GOAL OF THE EXERCISE: Reproduce the lines word for word, starting at the line that contains "Find the location" and ending with the last line. Leave the pictures out.

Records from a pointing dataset
= = = = =

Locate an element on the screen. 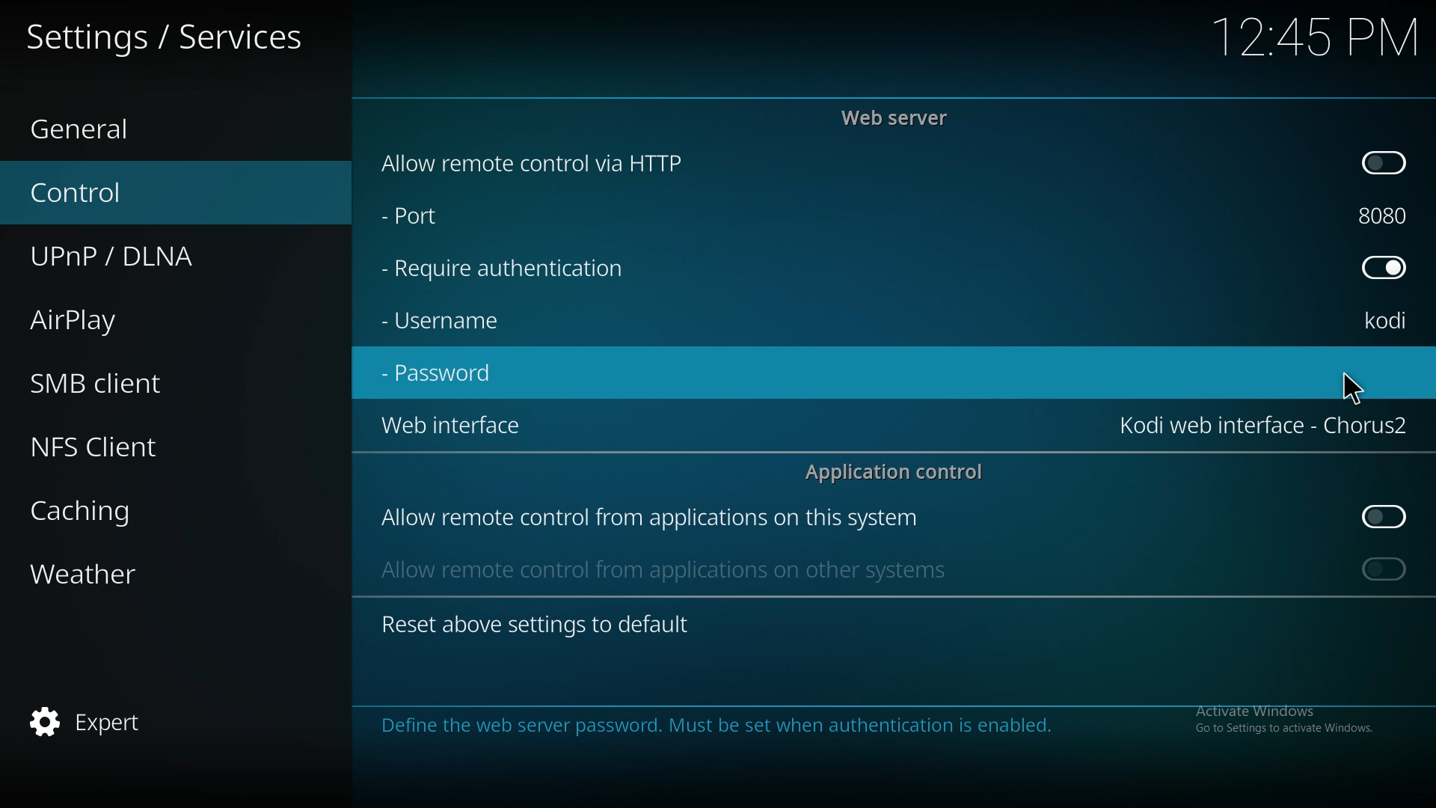 This screenshot has height=808, width=1436. weather is located at coordinates (136, 577).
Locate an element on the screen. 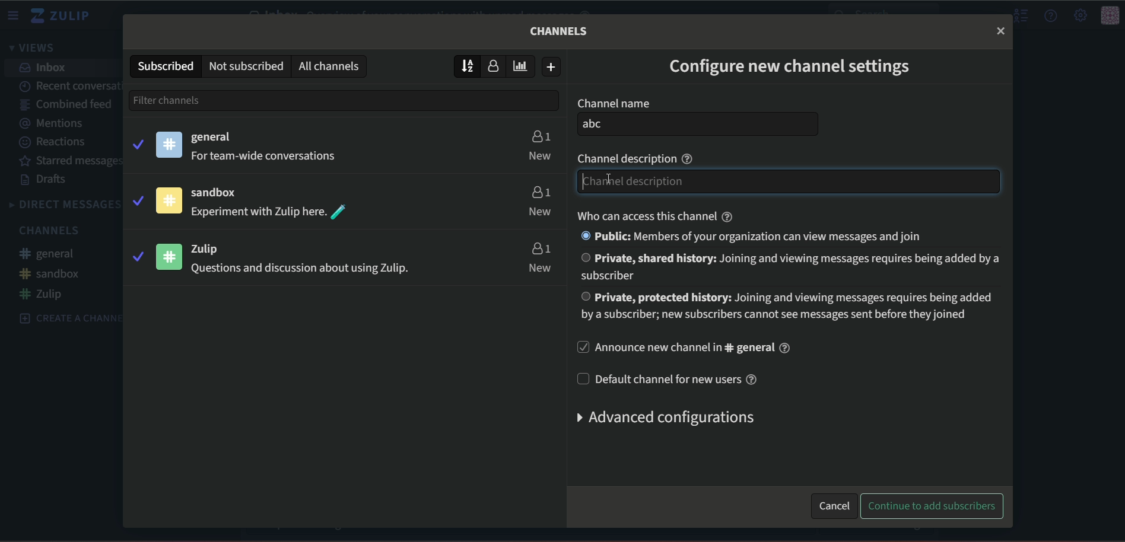  zulip is located at coordinates (212, 249).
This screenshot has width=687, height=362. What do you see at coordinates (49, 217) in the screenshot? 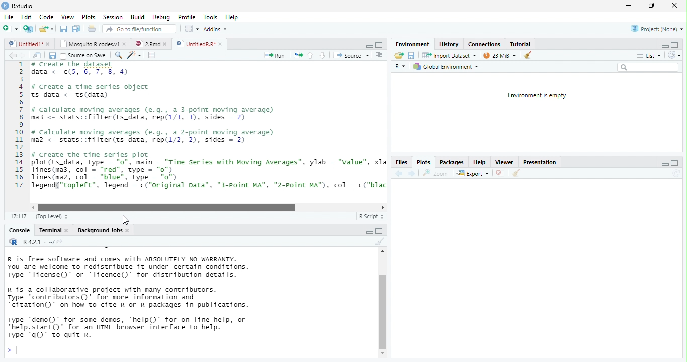
I see `(Top Level)` at bounding box center [49, 217].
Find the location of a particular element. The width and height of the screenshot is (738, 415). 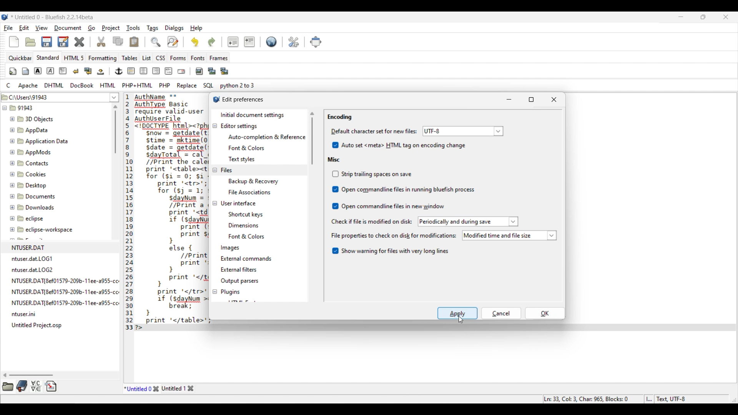

File explorer is located at coordinates (55, 212).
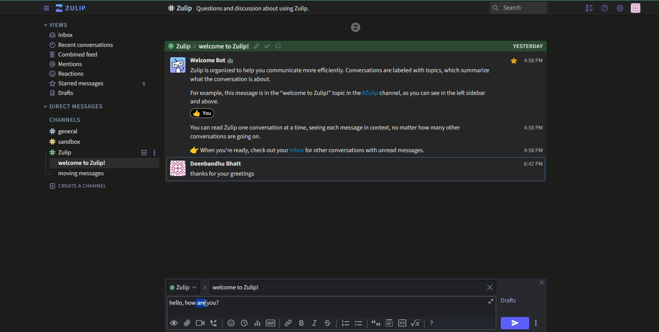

= = = = =

SOLUTION TO THIS TASK:
Find the location of a particular element. The width and height of the screenshot is (738, 415). 

File explorer is located at coordinates (55, 212).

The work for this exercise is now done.